• Task to complete
Print, exactly as written, the line in the entries below that contains "Where should I click to: Click the word" and every line after it up to and including the last. Omit pictures.

• Exercise data
——————————

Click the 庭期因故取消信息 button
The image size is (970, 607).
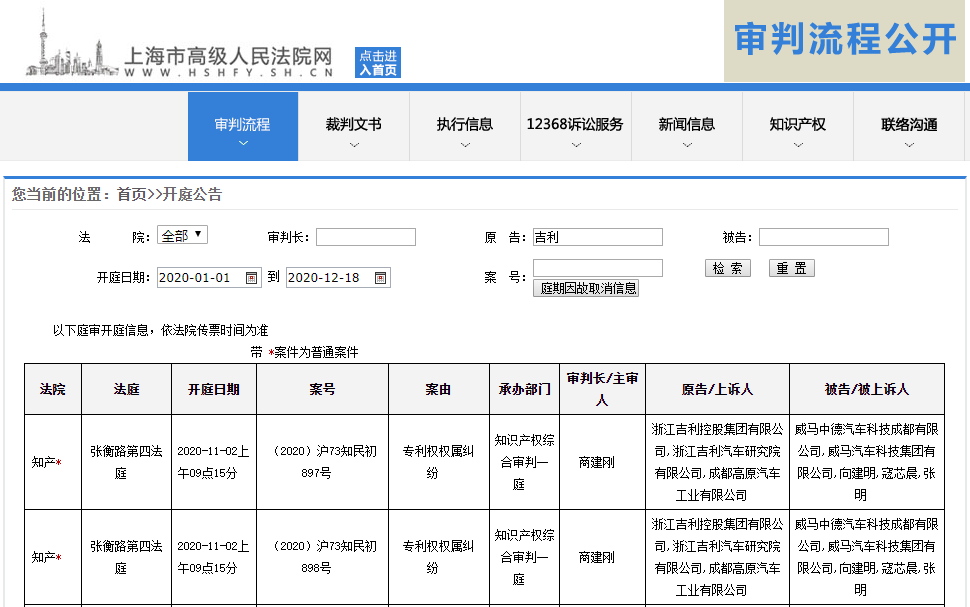pyautogui.click(x=586, y=288)
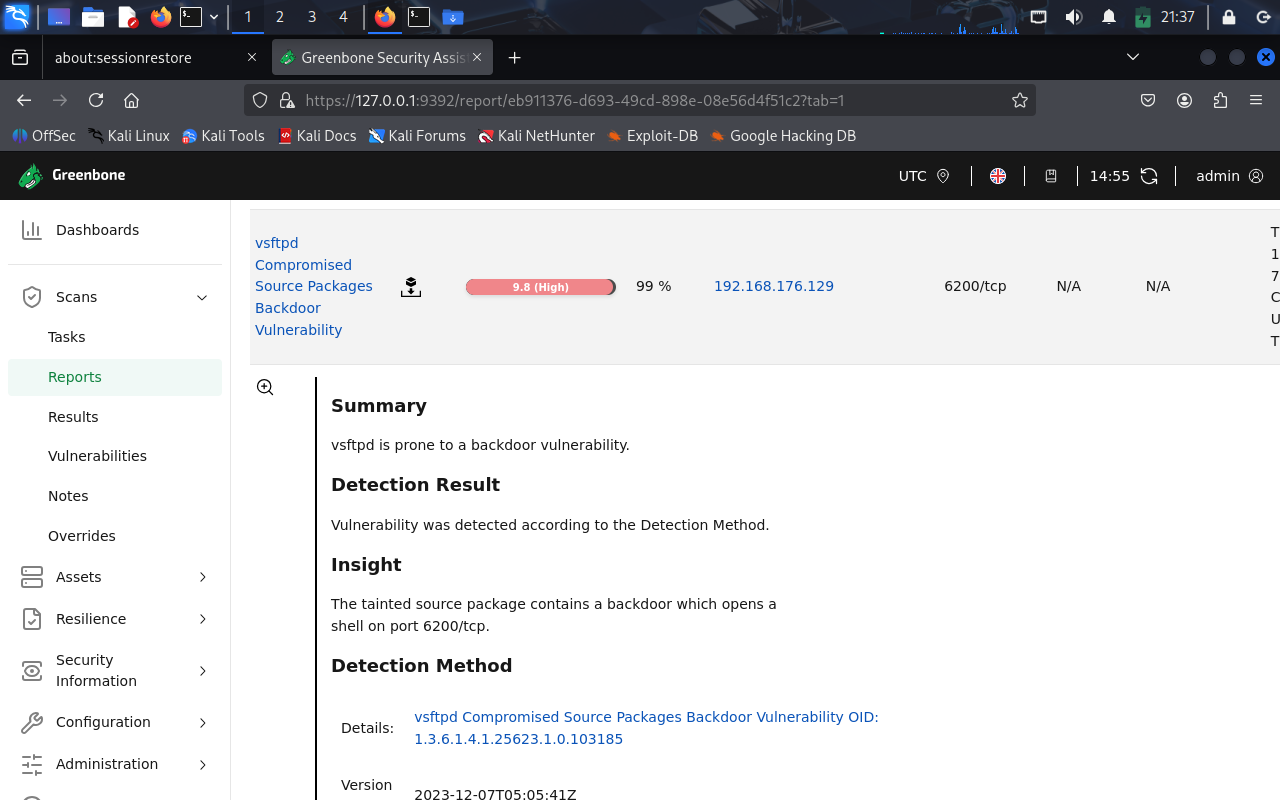Expand the Security Information section
1280x800 pixels.
click(202, 670)
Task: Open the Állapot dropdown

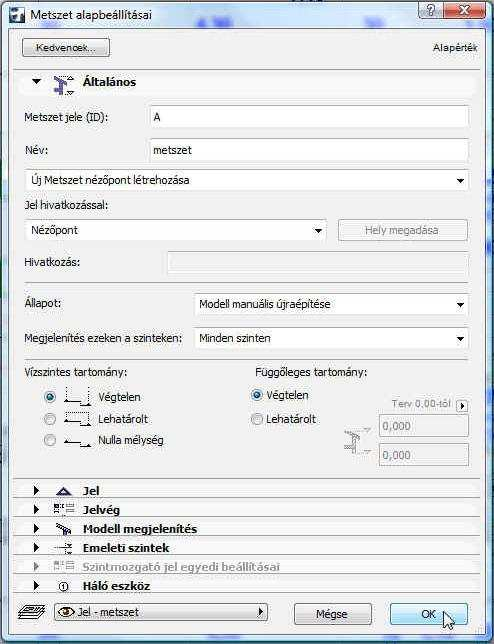Action: [x=331, y=304]
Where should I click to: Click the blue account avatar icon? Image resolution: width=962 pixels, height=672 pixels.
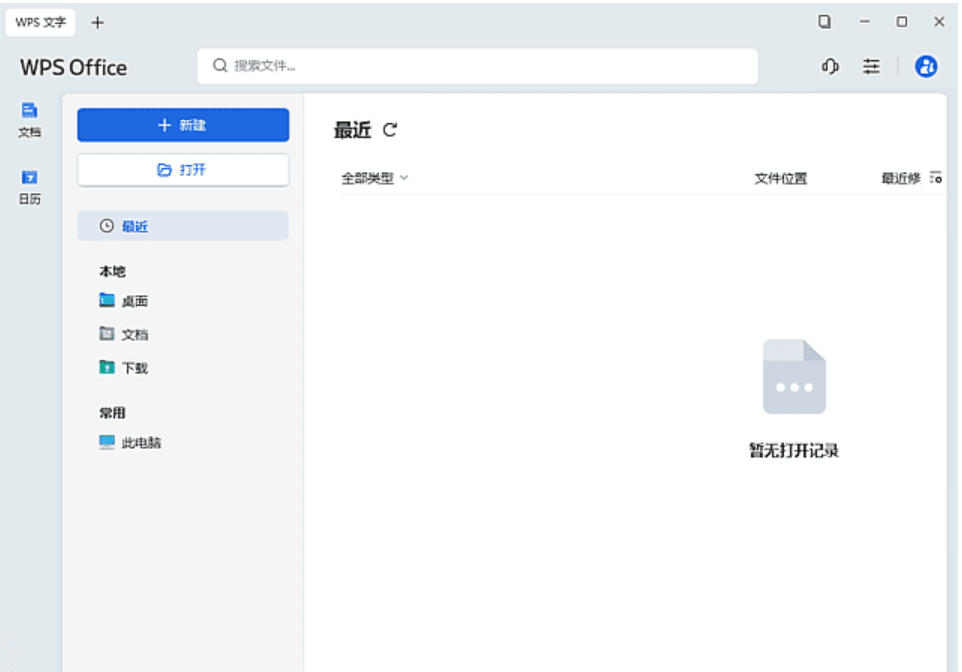click(x=926, y=66)
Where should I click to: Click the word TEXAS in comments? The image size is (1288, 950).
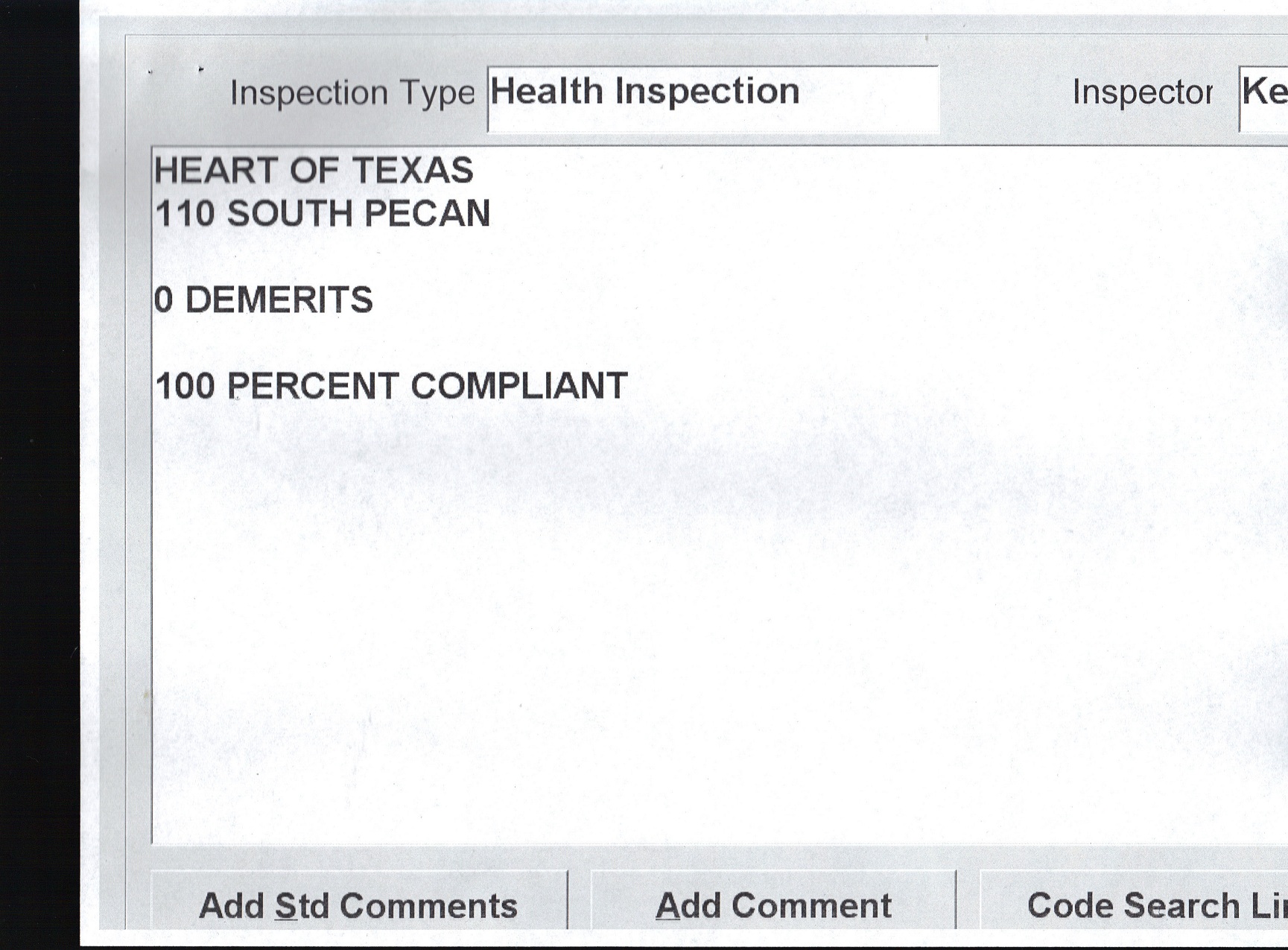[x=412, y=171]
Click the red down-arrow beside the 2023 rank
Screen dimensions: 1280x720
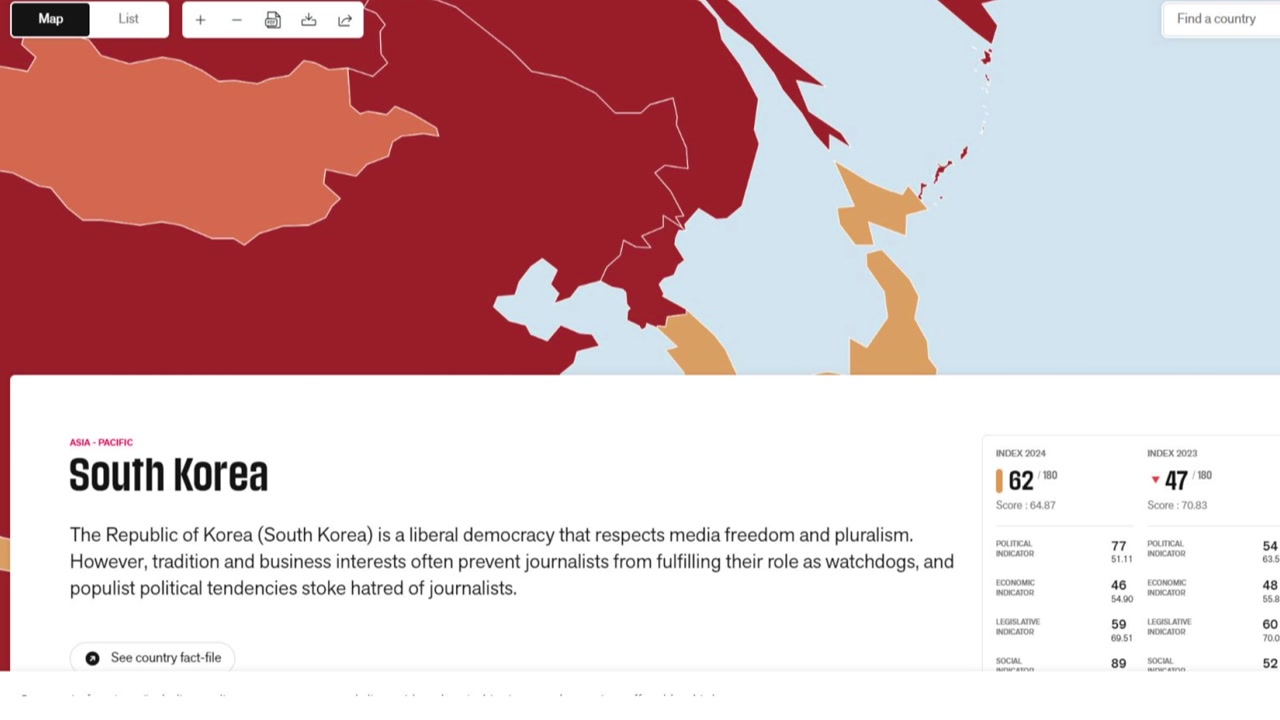(x=1155, y=480)
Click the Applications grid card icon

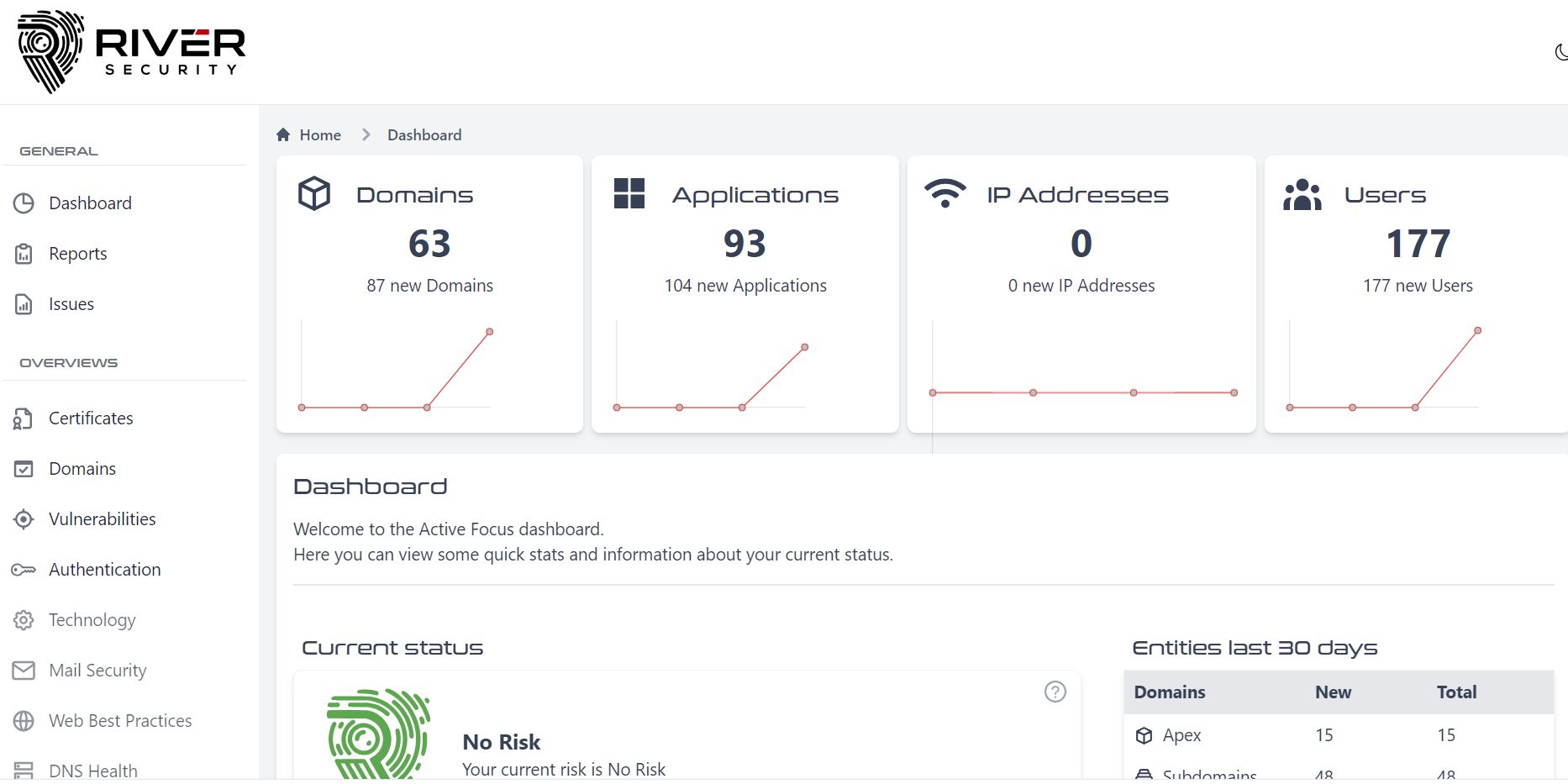629,193
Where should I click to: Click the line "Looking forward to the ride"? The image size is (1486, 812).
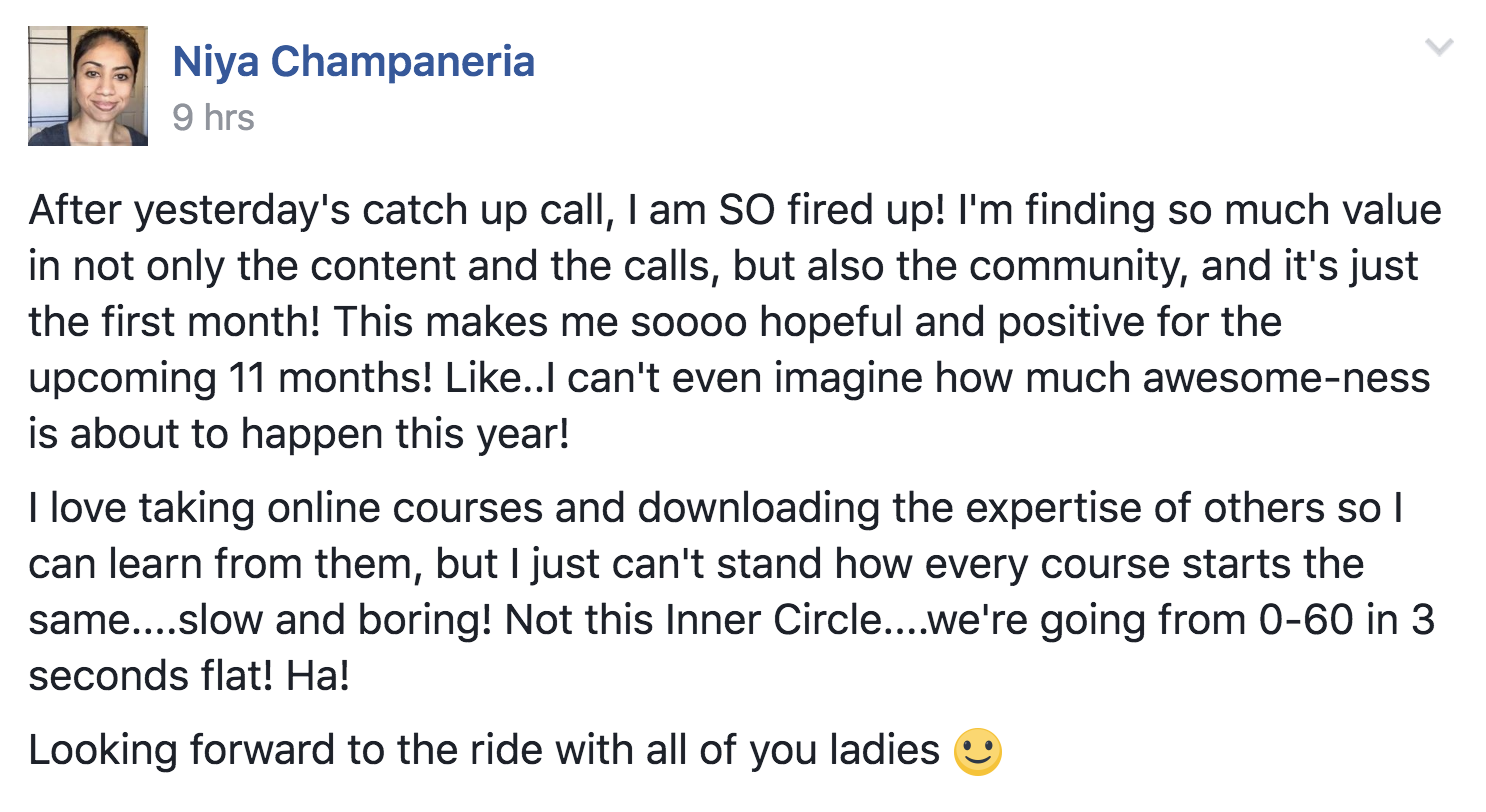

——————————

• Reply
Where should I click to: Click the word TEXAS in comments? The image size is (1288, 950).
[x=412, y=171]
Click the red down-arrow beside the 2023 rank
Screen dimensions: 1280x720
(x=1155, y=480)
Click the Applications grid card icon

629,193
Where should I click to: Click the line "Looking forward to the ride"? The image size is (1486, 812).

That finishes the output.